*STATED PROBLEM A*.
In the listing further down, copy out word for word every line from the one containing "1469x812 pixels. How" through the last line of the listing.

[start SOURCE]

Cursing can sometimes get a bad rap for being “improper,” mainly due to how it’s being used and by whom. However, I’d like to make the argument that cursing—when done with class—can in fact be a useful tool to have in your arsenal for giving a statement a little extra umph. For example, as a huge fan of comedy, whether with TV, movies, or standup, my range of taste in humor stretches longer than a free burrito line at a Chipotle on a college campus. Whether you’re for or against cursing, the real issue is how the curse words are being used and in which context. That is where the real difference between properly cursing and looking brash comes into play.

See, if you have to curse because it’s your last resort to prove a point, you probably haven’t mastered the art of laying a four-letter smackdown to a situation. Yet, when you are able to use cursing to add greater meaning to a topic in the correct manner, it can be the delicious cherry on top of a sweet scoop of “take that.” In the workplace, however, properly delivering a correctly timed curse, with the right tone to match, is something that needs to be addressed and assessed from a manners perspective. Lucky for you, I’m up for the task!

So, before you decide to turn your office breakroom into your personal comedy cellar, here are my 3 rules for cursing in the office.

Rule #1: Never get too comfortable with cursing

In real estate, agents always talk about “location, location, location” to make a purchase and for comedy, it’s all about, “audience, audience, audience” to make a proper impact. I’ve mentioned the concept of “knowing your audience” in a previous episode and when it comes to using a curse word in a work setting—where not everyone may appreciate it—that concept is more important than ever. 

Here’s a true story of a former colleague, Walter (name changed to protect the not-so-innocent), whose superpower was not being able to read a room. His other supernatural ability was to have zero concept for what is and is not considered in good taste. Case in point, during a happy hour to celebrate a coworker named Abby (not their real name) and their promotion to Vice President, all fifteen people in attendance took turns saying something sweet about Abby’s achievements. One person mentioned that Abby hired them and always had their back, another said Abby deserved it for being there so long, and so forth. Some comments even had a funny work-related story. Once Walter saw that humor had entered the party, he was well prepared when his chance came. And sure enough, he took the time to break out his desire for the big screen. You can tell where this is going. Walter decided it was this golden opportunity was meant to recite a movie scene that showcased a hard-working individual’s rise to the top. The movie he chose was a cinematic masterpiece that displayed an insane amount of greed and depravity—The Wolf of Wall Street. Already his choice was off because that movie does anything but promote positive career choices. Yet, Walter went one layer deeper by reciting the scene known as the “Rich Man Speech.” If you haven’t seen it, Google it. In short, the company’s fledgling leader, Jordan Belfort played by Leonardo DiCaprio, rallies his classless disciples with “words of wisdom” in a curse-filled tirade, about being able to wear “a $2,000 suit and a $40,000 gold f---in’ watch!” That’s just a small sample of Walter’s “funny” monologue.

[end SOURCE]

*STATED PROBLEM B*.
In the piece on cursing at work, which movie did Walter quote at Abby's promotion happy hour?

[start RECORD LIST]

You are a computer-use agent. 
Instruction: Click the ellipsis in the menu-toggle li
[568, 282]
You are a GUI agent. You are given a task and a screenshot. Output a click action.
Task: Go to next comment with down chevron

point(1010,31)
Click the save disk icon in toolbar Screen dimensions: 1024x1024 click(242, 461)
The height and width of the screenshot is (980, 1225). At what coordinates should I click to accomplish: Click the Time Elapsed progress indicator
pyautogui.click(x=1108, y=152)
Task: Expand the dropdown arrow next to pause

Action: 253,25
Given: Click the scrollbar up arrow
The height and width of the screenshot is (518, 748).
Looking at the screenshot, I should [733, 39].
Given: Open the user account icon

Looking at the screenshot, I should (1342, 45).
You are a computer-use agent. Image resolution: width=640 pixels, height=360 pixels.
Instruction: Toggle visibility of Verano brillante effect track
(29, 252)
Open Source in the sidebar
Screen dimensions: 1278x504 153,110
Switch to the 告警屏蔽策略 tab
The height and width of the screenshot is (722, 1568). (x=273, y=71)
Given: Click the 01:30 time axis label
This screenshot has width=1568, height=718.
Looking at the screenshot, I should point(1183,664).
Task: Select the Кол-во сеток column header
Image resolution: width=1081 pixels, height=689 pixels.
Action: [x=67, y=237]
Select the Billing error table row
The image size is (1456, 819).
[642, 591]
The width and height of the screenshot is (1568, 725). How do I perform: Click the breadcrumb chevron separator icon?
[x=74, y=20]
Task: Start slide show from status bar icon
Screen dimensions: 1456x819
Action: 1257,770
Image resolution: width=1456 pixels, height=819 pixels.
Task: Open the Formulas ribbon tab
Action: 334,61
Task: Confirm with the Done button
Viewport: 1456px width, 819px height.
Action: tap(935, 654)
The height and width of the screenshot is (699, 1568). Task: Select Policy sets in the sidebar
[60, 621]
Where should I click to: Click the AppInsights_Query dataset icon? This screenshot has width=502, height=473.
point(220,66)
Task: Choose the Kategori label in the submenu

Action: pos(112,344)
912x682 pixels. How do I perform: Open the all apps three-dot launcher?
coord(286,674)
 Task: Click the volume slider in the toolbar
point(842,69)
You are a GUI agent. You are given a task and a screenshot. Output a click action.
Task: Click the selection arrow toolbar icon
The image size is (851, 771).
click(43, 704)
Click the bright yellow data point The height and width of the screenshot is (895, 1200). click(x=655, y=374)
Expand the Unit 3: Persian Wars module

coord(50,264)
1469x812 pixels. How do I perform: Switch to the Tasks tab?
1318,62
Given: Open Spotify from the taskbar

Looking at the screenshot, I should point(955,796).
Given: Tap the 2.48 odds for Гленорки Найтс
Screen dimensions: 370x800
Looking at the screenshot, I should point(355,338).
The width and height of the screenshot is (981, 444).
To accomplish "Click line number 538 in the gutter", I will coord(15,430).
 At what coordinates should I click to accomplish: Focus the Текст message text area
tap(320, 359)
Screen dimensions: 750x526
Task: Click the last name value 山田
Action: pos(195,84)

[end RECORD LIST]

*OUTPUT A*.
1469x812 pixels. How do I perform: Switch to the Tasks tab?
1318,62
Given: Open Spotify from the taskbar

Looking at the screenshot, I should point(955,796).
Given: Tap the 2.48 odds for Гленорки Найтс
Screen dimensions: 370x800
Looking at the screenshot, I should point(355,338).
The width and height of the screenshot is (981, 444).
To accomplish "Click line number 538 in the gutter", I will coord(15,430).
 At what coordinates should I click to accomplish: Focus the Текст message text area
tap(320, 359)
Screen dimensions: 750x526
Task: Click the last name value 山田
Action: pos(195,84)

*OUTPUT B*.
The Wolf of Wall Street